Source records →
──────────
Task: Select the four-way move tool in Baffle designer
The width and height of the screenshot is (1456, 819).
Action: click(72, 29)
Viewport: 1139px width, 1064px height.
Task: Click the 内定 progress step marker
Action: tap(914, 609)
──────────
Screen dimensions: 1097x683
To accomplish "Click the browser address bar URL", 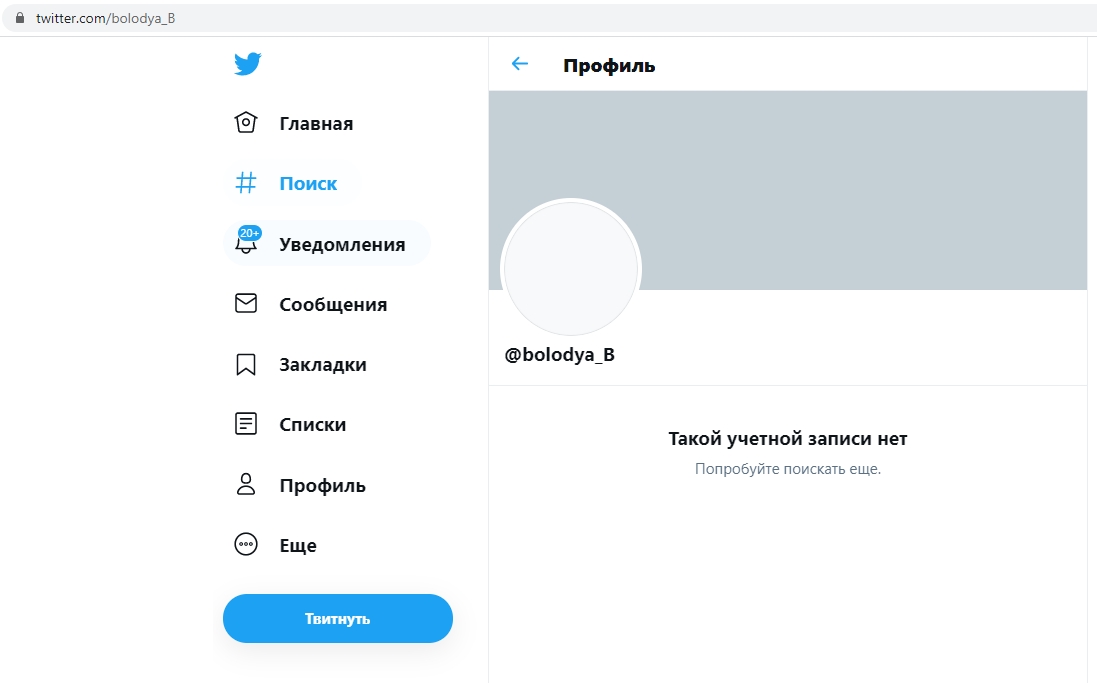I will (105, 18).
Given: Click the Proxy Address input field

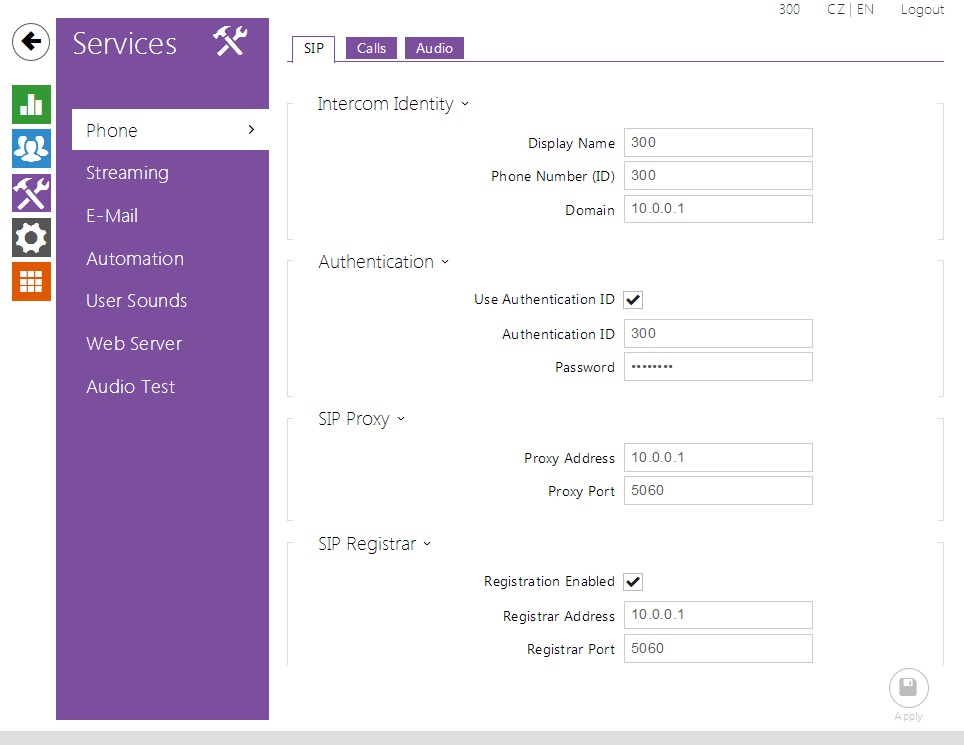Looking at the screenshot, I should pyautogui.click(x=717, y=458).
──────────
Collect every line of the data above that contains the word "Task", matching case exactly, and copy those lines.

Task: Select the four-way move tool in Baffle designer
Task: Click the 内定 progress step marker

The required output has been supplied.